Your task:
Below are some entries. Copy out the lines starting at the one containing "Click the irb prompt line ruby-1.9.2-p136" and ending at the one containing "Action: [x=155, y=398]", with both of those lines included and nothing else added.

━━━━━━━━

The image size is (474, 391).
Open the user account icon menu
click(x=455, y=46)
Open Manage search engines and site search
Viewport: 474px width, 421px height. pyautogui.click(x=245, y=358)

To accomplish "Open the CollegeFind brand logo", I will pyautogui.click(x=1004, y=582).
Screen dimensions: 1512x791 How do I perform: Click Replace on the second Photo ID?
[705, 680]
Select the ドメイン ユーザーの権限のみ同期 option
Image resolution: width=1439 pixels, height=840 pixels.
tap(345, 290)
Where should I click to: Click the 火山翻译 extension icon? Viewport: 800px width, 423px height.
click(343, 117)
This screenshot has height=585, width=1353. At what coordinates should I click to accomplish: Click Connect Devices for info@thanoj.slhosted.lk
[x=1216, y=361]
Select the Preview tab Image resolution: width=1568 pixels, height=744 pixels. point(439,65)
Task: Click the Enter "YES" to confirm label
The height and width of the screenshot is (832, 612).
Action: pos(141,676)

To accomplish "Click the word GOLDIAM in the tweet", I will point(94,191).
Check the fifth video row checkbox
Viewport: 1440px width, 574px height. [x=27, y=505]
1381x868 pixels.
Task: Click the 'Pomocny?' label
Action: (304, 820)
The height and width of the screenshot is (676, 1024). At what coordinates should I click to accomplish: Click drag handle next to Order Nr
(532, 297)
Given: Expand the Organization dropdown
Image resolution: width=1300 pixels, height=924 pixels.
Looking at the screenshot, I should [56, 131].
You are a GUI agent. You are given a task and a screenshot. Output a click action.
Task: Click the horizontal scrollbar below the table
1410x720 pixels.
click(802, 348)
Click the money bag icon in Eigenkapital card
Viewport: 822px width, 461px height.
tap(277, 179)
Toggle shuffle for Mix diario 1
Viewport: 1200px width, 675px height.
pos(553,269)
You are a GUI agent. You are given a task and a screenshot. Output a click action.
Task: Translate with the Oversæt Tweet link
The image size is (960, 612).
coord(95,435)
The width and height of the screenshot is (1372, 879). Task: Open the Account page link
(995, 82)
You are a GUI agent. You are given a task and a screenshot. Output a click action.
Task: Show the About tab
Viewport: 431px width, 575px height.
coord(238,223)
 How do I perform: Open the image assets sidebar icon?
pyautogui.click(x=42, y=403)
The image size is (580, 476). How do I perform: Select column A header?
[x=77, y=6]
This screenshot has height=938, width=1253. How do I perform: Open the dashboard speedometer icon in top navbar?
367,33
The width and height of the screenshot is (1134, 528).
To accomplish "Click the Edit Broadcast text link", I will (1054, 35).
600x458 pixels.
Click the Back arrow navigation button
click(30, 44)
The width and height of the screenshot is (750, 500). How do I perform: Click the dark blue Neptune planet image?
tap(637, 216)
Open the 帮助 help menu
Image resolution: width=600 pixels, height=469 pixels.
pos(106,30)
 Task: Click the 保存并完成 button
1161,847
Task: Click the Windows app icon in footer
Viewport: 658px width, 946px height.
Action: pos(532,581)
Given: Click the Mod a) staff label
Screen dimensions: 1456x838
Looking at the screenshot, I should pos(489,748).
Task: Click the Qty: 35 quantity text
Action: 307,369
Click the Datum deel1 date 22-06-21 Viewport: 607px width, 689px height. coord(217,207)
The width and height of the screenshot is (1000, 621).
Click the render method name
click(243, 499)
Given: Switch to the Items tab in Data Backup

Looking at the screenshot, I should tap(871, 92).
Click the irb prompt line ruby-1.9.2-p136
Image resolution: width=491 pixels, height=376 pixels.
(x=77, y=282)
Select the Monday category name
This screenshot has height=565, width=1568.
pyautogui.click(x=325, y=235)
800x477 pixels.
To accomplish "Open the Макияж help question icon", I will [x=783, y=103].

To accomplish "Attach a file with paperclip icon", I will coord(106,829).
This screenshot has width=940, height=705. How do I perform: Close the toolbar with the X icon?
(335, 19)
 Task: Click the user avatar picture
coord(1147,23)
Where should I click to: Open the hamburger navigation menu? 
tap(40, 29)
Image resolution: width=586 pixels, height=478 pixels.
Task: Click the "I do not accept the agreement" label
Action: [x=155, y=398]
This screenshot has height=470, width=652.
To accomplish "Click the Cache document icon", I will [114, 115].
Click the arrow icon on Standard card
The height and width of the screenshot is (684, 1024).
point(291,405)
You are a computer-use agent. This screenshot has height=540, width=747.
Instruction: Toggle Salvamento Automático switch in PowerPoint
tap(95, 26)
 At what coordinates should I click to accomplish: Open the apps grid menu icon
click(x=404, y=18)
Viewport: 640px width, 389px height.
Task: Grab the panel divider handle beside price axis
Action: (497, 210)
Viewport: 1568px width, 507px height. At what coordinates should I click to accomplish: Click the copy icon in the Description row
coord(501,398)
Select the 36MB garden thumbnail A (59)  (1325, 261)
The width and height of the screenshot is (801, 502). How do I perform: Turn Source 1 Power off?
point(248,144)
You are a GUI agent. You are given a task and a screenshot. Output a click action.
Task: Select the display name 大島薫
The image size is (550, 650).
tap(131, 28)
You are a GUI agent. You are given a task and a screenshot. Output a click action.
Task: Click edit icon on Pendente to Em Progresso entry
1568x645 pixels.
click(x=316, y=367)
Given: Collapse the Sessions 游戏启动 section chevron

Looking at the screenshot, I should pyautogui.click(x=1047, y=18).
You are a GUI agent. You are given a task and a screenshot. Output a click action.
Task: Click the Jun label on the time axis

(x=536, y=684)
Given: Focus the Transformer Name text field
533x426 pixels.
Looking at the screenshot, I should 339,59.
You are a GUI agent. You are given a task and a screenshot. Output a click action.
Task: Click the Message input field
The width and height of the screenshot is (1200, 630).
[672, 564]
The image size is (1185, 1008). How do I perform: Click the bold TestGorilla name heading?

━━━━━━━━

Complete answer:
Click the irb prompt line ruby-1.9.2-p136
Image resolution: width=491 pixels, height=376 pixels.
(x=77, y=282)
Select the Monday category name
This screenshot has height=565, width=1568.
pyautogui.click(x=325, y=235)
800x477 pixels.
To accomplish "Open the Макияж help question icon", I will [x=783, y=103].

To accomplish "Attach a file with paperclip icon", I will coord(106,829).
This screenshot has width=940, height=705. How do I perform: Close the toolbar with the X icon?
(335, 19)
 Task: Click the user avatar picture
coord(1147,23)
Where should I click to: Open the hamburger navigation menu? 
tap(40, 29)
Image resolution: width=586 pixels, height=478 pixels.
Task: Click the "I do not accept the agreement" label
Action: [x=155, y=398]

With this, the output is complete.